Exuberant late gadolinium enhancement in hypertrophic cardiomyopathy as a precursor to ‘burn out’

A 37-year-old man with a family history of hypertrophic cardiomyopathy (HCM) presented to an outside emergency department with dyspnoea, palpitations, upper normal troponins (troponin I values of 0.26 ng/mL, 0.24 ng/mL, and 0.23 ng/mL with reference range <0.29 ng/mL), and an elevated BNP of 771 pg/mL (reference range <100 pg/mL). Transthoracic echocardiogram demonstrated features of HCM without left ventricular (LV) outflow tract obstruction (Supplementary material online, Video S1). Initial findings including mild LV systolic dysfunction [LV ejection fraction (LVEF) 45%] prompted coronary angiography, which excluded epicardial coronary artery disease (Supplementary material online, Videos S2 and S3). Initial electrocardiogram (ECG) demonstrated normal sinus rhythm with right axis superior deviation, right atrial enlargement, and right ventricle hypertrophy (Supplementary material online, Figure S1). While the ECG did not show LV hypertrophy as might be expected for HCM, retrospectively applied automated artificial intellgence ECG analysis predicted a probability of HCM of 96.43%. The utilized artificial intelligence ECG application is a deep learning convolutional neural network application with area under the curve of diagnosing HCM by ECG alone of 0.96 (95% CI 0.95–0.96) with a sensitivity of 87% and specificity of 90%.¹ Cardiac MRI confirmed LV systolic dysfunction (LVEF 46%) (Supplementary material online, Video S4) and revealed exuberant, dense, diffuse, patchy LV late gadolinium enhancement (LGE) (Panels A–C, white arrowheads) with greatest density of LGE located at the RV insertion point on the basal anterior septum (black arrowhead). LGE was 43% of myocardial mass as determined using an auto-threshold method (cmr42, Circle CVI, Calgary, AB, Canada), with confirmation of semiautomated segmentation by visual assessment. Right ventricular biopsy (Panel D), performed to exclude infiltrative disease given the extent of LGE and LV systolic dysfunction, demonstrated marked myocyte hypertrophy, myocardial disarray, and interstitial fibrosis (asterisk), consistent with HCM. After shared decision-making, an implantable cardioverter defibrillator was pursued. Subsequent genetic testing revealed a heterozygous mutation in the MYBPC3 gene.
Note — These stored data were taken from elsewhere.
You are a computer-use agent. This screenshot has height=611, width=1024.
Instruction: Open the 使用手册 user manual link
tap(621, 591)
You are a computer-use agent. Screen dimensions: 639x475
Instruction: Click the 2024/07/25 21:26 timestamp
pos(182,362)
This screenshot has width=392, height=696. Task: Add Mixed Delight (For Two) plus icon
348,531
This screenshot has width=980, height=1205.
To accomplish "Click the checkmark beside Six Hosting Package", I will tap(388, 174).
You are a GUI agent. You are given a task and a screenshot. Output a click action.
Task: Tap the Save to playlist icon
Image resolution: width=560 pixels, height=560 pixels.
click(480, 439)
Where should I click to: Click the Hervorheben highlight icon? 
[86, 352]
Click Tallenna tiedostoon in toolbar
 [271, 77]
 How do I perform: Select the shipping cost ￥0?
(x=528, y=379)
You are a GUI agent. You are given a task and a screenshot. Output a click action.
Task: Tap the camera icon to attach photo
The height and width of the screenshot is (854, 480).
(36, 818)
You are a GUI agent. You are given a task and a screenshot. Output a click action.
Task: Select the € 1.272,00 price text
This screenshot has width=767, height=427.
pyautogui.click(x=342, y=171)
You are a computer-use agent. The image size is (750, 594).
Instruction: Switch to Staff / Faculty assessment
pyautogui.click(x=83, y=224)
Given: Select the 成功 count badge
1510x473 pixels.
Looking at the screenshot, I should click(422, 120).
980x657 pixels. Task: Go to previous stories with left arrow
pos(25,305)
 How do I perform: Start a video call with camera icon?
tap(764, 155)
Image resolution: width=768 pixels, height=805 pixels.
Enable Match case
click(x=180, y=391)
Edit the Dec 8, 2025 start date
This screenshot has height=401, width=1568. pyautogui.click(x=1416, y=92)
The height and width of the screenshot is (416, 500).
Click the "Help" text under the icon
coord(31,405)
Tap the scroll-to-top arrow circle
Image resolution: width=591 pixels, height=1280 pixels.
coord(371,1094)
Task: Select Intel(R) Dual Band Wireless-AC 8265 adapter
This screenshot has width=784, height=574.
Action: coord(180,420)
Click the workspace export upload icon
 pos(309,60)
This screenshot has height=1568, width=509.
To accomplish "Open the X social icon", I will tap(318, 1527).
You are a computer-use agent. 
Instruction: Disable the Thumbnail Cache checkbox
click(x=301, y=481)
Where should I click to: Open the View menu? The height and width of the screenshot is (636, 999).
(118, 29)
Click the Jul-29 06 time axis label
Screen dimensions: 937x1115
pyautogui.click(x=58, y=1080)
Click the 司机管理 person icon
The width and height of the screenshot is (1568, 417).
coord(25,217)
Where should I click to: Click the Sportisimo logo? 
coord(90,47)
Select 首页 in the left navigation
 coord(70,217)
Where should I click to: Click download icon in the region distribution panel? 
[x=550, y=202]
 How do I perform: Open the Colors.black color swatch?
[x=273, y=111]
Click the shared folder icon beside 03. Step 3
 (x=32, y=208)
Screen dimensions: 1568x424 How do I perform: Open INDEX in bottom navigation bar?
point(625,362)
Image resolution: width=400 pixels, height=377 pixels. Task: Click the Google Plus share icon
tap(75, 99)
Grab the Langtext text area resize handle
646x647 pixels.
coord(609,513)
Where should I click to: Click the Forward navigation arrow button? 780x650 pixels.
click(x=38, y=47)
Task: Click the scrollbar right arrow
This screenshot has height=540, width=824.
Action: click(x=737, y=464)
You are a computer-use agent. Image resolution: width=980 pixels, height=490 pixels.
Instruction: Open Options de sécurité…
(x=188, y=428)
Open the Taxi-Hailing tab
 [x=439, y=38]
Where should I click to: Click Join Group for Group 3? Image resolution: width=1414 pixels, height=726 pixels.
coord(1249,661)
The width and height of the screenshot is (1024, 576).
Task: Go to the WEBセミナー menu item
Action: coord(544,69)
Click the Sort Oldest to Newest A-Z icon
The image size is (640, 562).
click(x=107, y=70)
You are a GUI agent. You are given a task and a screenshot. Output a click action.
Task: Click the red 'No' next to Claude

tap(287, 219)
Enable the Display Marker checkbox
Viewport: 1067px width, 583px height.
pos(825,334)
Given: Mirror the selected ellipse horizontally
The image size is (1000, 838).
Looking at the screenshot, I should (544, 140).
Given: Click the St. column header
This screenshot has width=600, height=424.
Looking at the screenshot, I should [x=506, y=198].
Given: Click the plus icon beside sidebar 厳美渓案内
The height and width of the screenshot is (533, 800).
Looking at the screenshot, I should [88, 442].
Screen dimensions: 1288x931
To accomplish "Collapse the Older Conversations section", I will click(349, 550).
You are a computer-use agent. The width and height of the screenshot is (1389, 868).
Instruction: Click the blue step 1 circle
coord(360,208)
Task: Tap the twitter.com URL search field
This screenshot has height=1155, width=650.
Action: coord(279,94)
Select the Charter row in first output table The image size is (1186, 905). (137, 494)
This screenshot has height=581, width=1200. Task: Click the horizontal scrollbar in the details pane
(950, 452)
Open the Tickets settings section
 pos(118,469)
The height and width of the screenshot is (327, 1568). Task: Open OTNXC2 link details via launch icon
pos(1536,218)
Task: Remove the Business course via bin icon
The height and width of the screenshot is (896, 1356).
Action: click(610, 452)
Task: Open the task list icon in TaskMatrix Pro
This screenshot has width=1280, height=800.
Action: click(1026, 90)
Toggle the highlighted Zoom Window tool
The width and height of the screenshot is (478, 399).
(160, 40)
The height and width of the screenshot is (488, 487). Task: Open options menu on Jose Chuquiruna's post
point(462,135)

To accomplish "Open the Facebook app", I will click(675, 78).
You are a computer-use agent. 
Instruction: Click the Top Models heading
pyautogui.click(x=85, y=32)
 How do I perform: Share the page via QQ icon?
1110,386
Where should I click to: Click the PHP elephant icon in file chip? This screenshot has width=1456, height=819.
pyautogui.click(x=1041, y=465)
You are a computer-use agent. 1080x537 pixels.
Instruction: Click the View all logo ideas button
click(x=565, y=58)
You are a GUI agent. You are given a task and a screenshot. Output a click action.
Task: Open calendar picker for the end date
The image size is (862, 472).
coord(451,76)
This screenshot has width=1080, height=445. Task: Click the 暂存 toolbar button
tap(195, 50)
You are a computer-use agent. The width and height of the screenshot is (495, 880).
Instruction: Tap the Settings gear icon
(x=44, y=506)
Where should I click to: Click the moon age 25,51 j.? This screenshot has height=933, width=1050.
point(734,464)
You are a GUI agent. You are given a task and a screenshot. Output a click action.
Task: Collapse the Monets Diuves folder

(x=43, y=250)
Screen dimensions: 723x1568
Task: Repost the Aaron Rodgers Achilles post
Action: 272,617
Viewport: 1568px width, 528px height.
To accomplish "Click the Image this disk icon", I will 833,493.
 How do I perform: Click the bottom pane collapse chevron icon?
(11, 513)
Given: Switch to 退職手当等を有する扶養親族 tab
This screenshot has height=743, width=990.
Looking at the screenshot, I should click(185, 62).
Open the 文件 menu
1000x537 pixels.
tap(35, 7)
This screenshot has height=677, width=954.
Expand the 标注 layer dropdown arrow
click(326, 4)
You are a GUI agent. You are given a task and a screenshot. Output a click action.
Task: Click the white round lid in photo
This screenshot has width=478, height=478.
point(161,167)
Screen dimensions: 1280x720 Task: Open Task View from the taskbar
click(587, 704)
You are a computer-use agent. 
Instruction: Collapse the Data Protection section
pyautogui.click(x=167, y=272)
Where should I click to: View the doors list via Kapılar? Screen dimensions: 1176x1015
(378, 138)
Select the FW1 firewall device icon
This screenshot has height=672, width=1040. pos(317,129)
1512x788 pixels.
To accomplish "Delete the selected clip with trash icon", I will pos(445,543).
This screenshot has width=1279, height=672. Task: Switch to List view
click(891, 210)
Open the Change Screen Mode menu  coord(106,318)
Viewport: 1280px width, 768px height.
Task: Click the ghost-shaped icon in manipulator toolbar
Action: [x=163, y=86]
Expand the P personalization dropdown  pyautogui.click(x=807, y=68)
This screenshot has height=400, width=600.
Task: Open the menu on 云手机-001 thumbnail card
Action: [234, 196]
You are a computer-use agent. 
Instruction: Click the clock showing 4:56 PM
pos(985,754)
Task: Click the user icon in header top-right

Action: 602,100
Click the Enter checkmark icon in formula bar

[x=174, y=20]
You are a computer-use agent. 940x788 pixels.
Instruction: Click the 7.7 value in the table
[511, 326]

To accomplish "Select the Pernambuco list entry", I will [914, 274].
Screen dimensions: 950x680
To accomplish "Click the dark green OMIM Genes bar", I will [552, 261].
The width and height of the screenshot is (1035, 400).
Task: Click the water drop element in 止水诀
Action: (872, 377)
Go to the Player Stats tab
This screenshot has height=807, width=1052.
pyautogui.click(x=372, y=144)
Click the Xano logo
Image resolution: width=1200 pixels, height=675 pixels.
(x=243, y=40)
In light of the patient’s profound myocardial scar burden, early care discussions included anticipation of ‘burn out’ and cardiac transplantation. Over the ensuing 4 years, exertional dyspnoea and fatigue progressed despite guideline-directed medical therapy for LV systolic dysfunction. Clinical course was complicated by symptomatic atrial fibrillation requiring three ablations and hospitalization for decompensated heart failure. Cardiopulmonary exercise capacity and LV systolic function continued to decline (3.2 metabolic equivalents, LVEF 18%), with associated LV dilatation (Supplementary material online, Video S5). The patient underwent cardiac transplantation 5 years after initial evaluation. Study of his explanted heart revealed marked interstitial and replacement-type fibrosis (Panels E and F, white arrowheads and asterisk). Although ‘burn out’ is uncommon in HCM, exuberant LGE may predict clinical course.

Supplementary material

Supplementary material is available at European Heart Journal – Case Reports online.